▶ **Selected passage**:
-=-=-=-=-

2

I have two asynchronous sequences that I want to "zip" in pairs, and for this purpose I used the Zip operator from the System.Linq.Async package. This operator behaves in an undesirable way though, at least for my case. Instead of enumerating the two sequences concurrently, it enumerates them sequentially, with the result being that the latency is added up. Each of my sequences emits an element every one second on average, and I expected that the combined sequence would also emit zipped pairs every one second, but in reality I get one pair every 2 seconds. Below is a minimal example that demonstrates this behavior:

static async IAsyncEnumerable<int> First()
{
    for (int i = 1; i <= 5; i++) { await Task.Delay(1000); yield return i; }
}

static async IAsyncEnumerable<int> Second()
{
    for (int i = 1; i <= 5; i++) { await Task.Delay(1000); yield return i; }
}

var stopwatch = Stopwatch.StartNew();
await foreach (var pair in First().Zip(Second()))
    Console.WriteLine(pair);
Console.WriteLine($"Duration: {stopwatch.ElapsedMilliseconds:#,0} msec");

Output:

(1, 1)
(2, 2)
(3, 3)
(4, 4)
(5, 5)
Duration: 10,155 msec

Try it on Fiddle.

Is there any way that I can Zip these two sequences in a way that the program completes in 5 seconds instead of 10? I am interested about a custom operator, or about a combination of operators from the official packages, that has the desirable behavior.

Theodor Zoulias
  • 34,835
  • 7
  • 69
  • 104

1 Answers1

4

Something like this appears to work:

public static async IAsyncEnumerable<(TFirst, TSecond)> Zip<TFirst, TSecond>(this IAsyncEnumerable<TFirst> first, IAsyncEnumerable<TSecond> second)

-=-=-=-=-

▶ **Dataset section**:
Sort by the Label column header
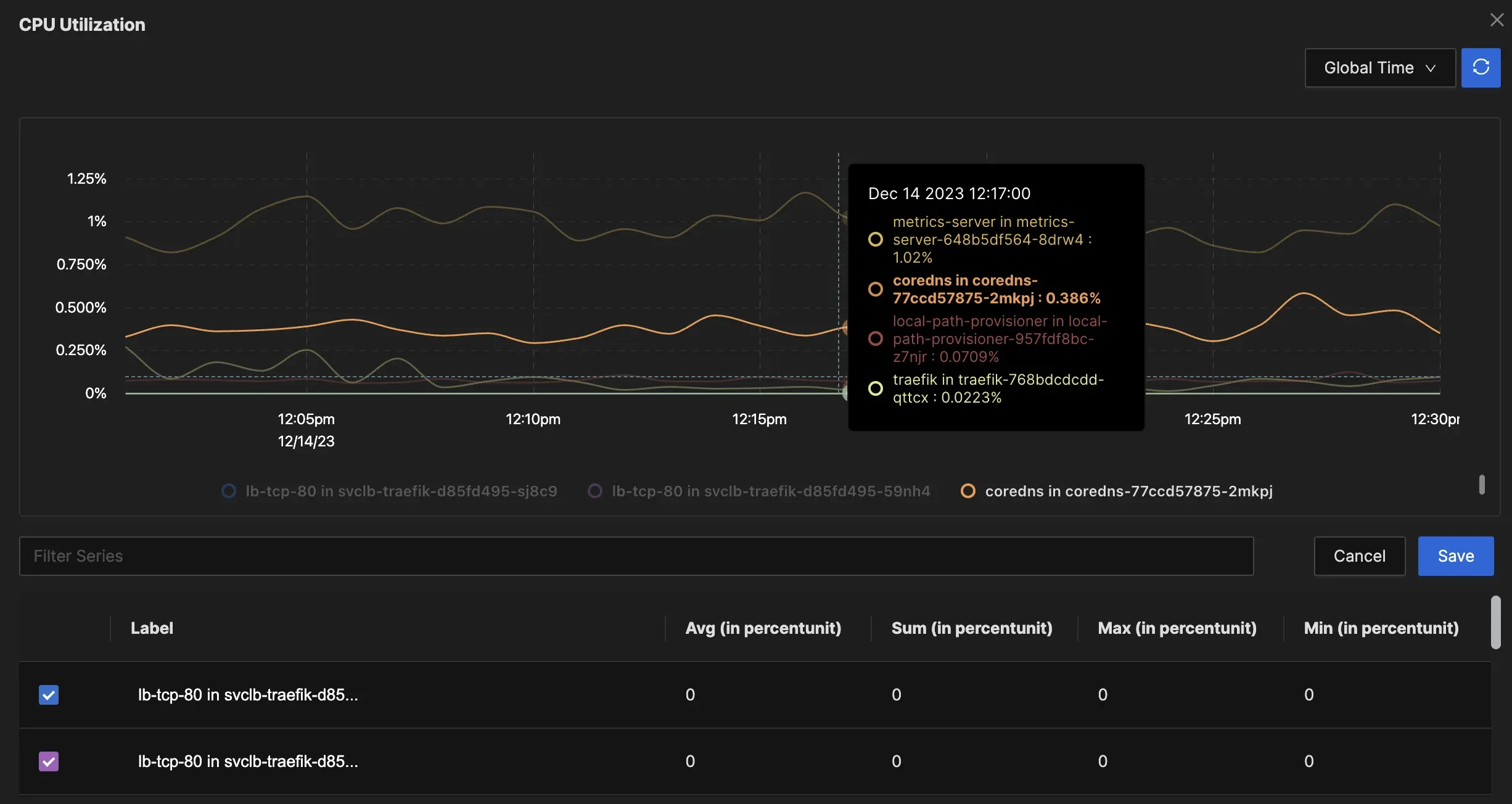Viewport: 1512px width, 804px height. (x=152, y=628)
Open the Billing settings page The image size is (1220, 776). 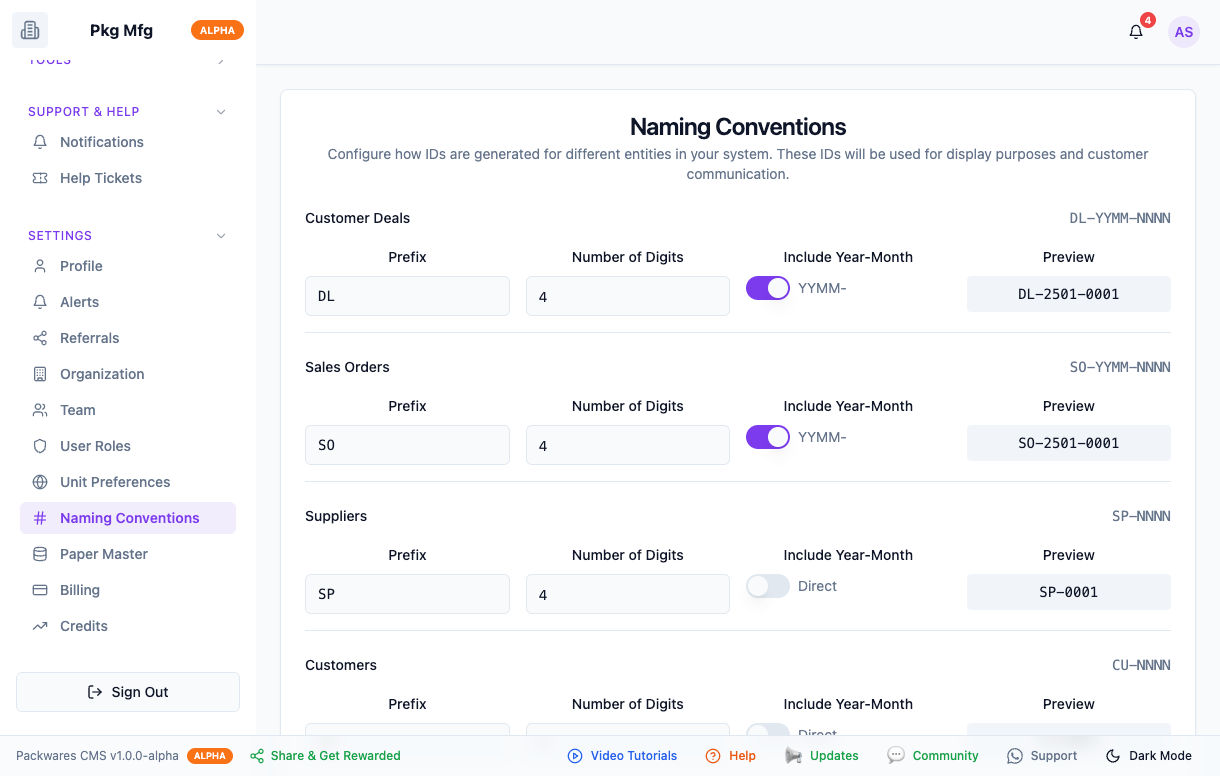coord(80,590)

-=-=-=-=-

▶ **Written instruction A**:
Answer from the async Zip thread:
(i) Which package does the Zip operator the poster used come from?
(ii) What duration does the example output report?
(iii) In how many seconds does the poster want the program to complete?
▶ **Written instruction B**: Print the async Zip thread from "Is there any" up to and including "the desirable behavior.".
Use only the async Zip thread, not the material.

▶ **Task result A**:
(i) System.Linq.Async
(ii) 10,155 msec
(iii) 5 seconds

▶ **Task result B**:
Is there any way that I can Zip these two sequences in a way that the program completes in 5 seconds instead of 10? I am interested about a custom operator, or about a combination of operators from the official packages, that has the desirable behavior.